» **TESTO DELLA PAGINA**

L’handicap artistico

Nessun confine tra l’arte e la malattia. Esempi celebri che hanno fatto storia e cultura

 

di Ernesto Bodini
(giornalsita scientifico)

Forse non è a tutti noto che l’artista ha antenati illustri. Il primo compare nella Bibbia, quando con il fango modella l’uomo animandolo poi con il soffio vitale. Da allora, l’arte, fusione di materia e spirito, ha sempre accompagnato la storia umana nelle sue varie realtà storico-sociali e psicologiche. Dimensioni, queste ultime, ben intuite ed espresse da due personalità molto diverse, distanti tra loro oltre quattrocento anni come Cosimo il Vecchio, fondatore della dinastia fiorentina dei Medici che affermava: «Ogni pittore dipinge sé», ed Edward Munch (autore del noto “L’urlo”, nella foto in alto) che scrisse: «I miei quadri sono il mio diario». Insieme, e indipendentemente, concordando con quanto poi affermato dalla psicoanalisi: l’arte, comunque intesa, è un meccanismo proiettivo del suo autore e quindi rivela anche la psicopatologia. A questo proposito, senza citare il famoso Vincent Van Gogh (suo l’autoritratto nella foto in basso), si può ricordare che Annibale Carracci e Giovan Battista Piranesi soffrissero di depressione (termine allora già in uso, ma oggi troppo generico). Così pure il Pontormo, affetto da nevrosi ipocondriaca, e Antonio Ligabue, affetto da turbe comportamentali avvicinabili alla serie schizofrenica, come dimostrano i suoi gesti autolesivi e la forte aggressività espressa anche cromaticamente dai suoi animali. Colpiti da psicosi schizofrenica furono anche Dino Campana in letteratura e Camille Claudel in scultura, che prima dell’era psicofarmacologica dovettero concludere la loro vita in ospedale psichiatrico.

» **DATI DA ESAMINARE**
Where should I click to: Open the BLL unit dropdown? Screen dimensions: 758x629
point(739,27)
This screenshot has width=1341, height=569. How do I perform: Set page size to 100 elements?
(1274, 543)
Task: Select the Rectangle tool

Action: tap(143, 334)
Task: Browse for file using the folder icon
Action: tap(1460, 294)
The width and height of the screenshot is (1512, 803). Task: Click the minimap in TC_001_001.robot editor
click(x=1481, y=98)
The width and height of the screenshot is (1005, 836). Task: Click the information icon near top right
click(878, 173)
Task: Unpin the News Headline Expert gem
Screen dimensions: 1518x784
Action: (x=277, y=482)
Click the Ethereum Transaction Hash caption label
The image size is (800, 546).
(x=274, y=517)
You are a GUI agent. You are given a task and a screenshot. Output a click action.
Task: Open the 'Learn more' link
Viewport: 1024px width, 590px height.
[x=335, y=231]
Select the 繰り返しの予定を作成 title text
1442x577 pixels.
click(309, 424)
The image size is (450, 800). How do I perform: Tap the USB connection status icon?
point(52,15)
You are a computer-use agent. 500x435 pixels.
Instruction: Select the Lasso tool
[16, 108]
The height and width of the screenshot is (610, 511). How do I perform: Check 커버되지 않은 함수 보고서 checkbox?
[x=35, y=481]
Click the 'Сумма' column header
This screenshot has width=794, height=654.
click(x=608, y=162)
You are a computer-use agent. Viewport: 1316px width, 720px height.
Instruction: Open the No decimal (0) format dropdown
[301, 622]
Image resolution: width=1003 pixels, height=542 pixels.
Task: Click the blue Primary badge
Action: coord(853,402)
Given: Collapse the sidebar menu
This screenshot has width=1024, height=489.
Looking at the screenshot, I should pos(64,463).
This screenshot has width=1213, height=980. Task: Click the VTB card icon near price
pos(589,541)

» **CONSEGNA**
Prosegui il testo sul legame tra arte e malattia mentale, riprendendo subito dopo la sua ultima frase.

» **RISPOSTA**
In questo contesto si collega il discorso, oggi molto attuale, delle varie “arti-terapie”, meglio definibili come attività espressive di una sofferenza psichica così profonda da essere inesprimibile alle parole e ad ogni altra modalità relazionale. Ed esprimerla, in qualunque modo, può essere il primo indispensabile passo per la liberazione con l’aiuto concomitante di altri interventi psicologici e farmacologici. Inoltre le arti-terapie possono rivestire anche funzioni riabilitative nei ritardi mentali e nei disturbi delle motricità comunque originati. Anche in altri campi non mancano esempi di patologie, più settoriali e quindi meno devastanti, che hanno in qualche modo condizionato i necessari pre-requisiti operativi di specifiche forme artistiche. Così sono insorti, sia pure tardivamente, deficit visivi in pittura (Monet) e in letteratura (Joyce) e sordità in musica (Beethoven su tutti). In altri casi, con mirabile funzione documentaristica, l’artista raffigura particolari patologie senza esserne affetto, rappresentate per scelta da Durer con la “Melencolia”, o per realismo da Bronzino (“Ritratto di Laura Battiferri”) con “Il gozzo”. E ancora. Masaccio con “Gli storpi” nella cappella Brancacci o da Piero della Francesca con “Un nano” nel Corteo del Ritrovamento della vera croce. Questi esempi, oltre a molti altri, che dimostrano lo stretto e imprescindibile intreccio dell’arte con la vita e con tutte le sue espressioni, tra cui patologie e handicap. Intreccio che tuttavia permette alla vita di sognare l’arte, e all’arte di vivere la vita.